◆ Task requirements: Look through the material below and copy every line containing the word "green".

◆ Given records:
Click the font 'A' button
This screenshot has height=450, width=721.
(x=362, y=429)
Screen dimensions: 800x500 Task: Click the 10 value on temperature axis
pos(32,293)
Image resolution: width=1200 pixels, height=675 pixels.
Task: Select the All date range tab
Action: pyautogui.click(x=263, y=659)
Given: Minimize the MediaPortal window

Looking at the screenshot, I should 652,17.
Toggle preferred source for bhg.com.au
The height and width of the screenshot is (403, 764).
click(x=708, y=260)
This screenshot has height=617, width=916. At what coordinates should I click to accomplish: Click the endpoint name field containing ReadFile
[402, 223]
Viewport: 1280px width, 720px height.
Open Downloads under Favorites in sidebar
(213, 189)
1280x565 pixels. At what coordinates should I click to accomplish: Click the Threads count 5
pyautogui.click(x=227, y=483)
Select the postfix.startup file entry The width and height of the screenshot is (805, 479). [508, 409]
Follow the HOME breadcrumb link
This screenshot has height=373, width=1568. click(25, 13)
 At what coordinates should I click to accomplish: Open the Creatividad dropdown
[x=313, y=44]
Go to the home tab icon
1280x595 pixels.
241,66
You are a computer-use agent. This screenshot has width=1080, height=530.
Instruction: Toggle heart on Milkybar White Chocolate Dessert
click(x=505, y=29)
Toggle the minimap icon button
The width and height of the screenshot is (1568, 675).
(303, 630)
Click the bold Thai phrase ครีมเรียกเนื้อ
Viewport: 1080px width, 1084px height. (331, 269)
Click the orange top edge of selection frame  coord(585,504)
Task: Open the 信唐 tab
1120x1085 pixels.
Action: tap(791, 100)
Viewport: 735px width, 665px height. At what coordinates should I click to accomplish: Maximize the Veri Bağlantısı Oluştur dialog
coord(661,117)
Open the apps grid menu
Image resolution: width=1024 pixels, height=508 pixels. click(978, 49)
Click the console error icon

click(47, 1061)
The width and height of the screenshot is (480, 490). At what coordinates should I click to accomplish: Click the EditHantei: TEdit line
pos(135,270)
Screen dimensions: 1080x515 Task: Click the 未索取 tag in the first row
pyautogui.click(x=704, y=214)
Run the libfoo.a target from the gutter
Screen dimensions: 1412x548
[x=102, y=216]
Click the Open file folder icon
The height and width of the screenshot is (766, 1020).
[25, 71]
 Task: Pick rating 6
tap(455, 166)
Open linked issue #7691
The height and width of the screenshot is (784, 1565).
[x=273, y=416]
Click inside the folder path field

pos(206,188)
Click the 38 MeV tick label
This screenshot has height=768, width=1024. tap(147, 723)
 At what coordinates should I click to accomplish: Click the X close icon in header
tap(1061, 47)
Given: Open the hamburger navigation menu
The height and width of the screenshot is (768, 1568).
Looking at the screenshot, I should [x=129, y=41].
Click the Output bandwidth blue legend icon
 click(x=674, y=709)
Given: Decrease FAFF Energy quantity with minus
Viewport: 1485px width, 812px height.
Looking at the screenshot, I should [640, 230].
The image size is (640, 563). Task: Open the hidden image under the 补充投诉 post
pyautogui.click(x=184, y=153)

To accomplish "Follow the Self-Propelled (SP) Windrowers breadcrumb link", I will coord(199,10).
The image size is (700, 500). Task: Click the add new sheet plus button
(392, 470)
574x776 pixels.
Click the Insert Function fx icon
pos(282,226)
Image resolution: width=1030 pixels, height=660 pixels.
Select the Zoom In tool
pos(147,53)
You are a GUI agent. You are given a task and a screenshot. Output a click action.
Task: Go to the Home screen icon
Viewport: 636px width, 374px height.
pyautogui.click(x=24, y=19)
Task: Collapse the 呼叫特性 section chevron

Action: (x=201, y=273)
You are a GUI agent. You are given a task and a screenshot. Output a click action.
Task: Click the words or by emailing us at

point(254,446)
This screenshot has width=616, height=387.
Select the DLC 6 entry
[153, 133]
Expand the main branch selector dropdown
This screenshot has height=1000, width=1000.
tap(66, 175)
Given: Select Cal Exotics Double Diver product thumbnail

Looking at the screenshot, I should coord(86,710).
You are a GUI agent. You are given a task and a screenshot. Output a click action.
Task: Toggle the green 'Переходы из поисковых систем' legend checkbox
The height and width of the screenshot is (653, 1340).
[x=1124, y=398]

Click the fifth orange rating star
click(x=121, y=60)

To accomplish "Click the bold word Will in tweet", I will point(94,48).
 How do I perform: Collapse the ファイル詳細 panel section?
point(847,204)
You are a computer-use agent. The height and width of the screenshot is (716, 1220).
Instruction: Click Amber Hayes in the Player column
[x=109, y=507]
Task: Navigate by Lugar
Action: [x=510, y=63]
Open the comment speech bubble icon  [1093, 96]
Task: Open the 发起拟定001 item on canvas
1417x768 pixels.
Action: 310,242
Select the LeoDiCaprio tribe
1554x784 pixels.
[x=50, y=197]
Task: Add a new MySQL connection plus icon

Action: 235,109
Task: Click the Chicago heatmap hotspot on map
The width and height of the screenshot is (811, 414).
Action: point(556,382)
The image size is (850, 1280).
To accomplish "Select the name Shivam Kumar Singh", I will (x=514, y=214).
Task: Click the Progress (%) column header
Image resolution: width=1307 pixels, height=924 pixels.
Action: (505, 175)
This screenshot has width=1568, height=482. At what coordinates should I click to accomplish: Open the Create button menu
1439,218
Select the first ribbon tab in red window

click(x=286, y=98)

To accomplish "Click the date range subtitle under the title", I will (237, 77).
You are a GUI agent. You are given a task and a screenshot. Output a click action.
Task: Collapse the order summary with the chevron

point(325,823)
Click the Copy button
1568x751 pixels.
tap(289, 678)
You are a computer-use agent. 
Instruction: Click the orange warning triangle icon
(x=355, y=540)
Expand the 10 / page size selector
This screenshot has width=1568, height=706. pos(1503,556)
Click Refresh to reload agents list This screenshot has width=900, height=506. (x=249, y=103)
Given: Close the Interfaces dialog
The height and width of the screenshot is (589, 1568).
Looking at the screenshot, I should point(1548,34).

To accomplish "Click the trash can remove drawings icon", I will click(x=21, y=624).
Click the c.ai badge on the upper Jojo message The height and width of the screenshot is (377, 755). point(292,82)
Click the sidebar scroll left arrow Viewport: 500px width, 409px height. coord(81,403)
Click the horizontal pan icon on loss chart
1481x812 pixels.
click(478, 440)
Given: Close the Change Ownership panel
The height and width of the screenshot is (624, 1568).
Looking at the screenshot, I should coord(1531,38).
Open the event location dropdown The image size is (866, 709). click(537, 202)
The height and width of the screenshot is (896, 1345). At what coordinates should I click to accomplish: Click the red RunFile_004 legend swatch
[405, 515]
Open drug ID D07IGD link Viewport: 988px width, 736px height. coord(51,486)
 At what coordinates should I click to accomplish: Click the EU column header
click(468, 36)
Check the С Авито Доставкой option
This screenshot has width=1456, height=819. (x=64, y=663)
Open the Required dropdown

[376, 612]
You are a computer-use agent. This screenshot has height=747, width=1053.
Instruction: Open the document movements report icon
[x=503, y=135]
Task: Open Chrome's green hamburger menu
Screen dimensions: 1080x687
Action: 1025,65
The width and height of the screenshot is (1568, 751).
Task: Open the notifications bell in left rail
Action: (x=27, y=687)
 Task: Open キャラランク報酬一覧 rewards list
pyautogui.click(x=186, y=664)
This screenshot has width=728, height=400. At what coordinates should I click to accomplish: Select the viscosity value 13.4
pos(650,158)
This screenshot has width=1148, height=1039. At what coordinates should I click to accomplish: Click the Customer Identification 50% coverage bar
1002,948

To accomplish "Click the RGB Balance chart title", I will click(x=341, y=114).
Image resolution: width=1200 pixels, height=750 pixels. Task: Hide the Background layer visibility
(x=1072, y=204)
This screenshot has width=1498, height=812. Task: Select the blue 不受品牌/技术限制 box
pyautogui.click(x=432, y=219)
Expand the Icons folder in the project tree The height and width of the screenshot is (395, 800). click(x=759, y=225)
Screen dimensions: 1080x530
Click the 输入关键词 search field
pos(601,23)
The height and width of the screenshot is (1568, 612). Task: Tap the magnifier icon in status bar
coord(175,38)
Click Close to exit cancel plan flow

◆ Written answer:
Task: Toggle the green 'Переходы из поисковых систем' legend checkbox
Task: Open Chrome's green hamburger menu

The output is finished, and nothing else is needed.